▸ WORK ITEM: For this exercise, repeat every line of the material exactly.

▸ MATERIALS PROVIDED:
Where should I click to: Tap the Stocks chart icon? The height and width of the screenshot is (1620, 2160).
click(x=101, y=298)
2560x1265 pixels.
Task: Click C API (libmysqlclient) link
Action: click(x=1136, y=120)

▸ SOLVED EXERCISE:
Where should I click to: Tap the Stocks chart icon? The height and width of the screenshot is (1620, 2160).
click(x=101, y=298)
2560x1265 pixels.
Task: Click C API (libmysqlclient) link
Action: click(x=1136, y=120)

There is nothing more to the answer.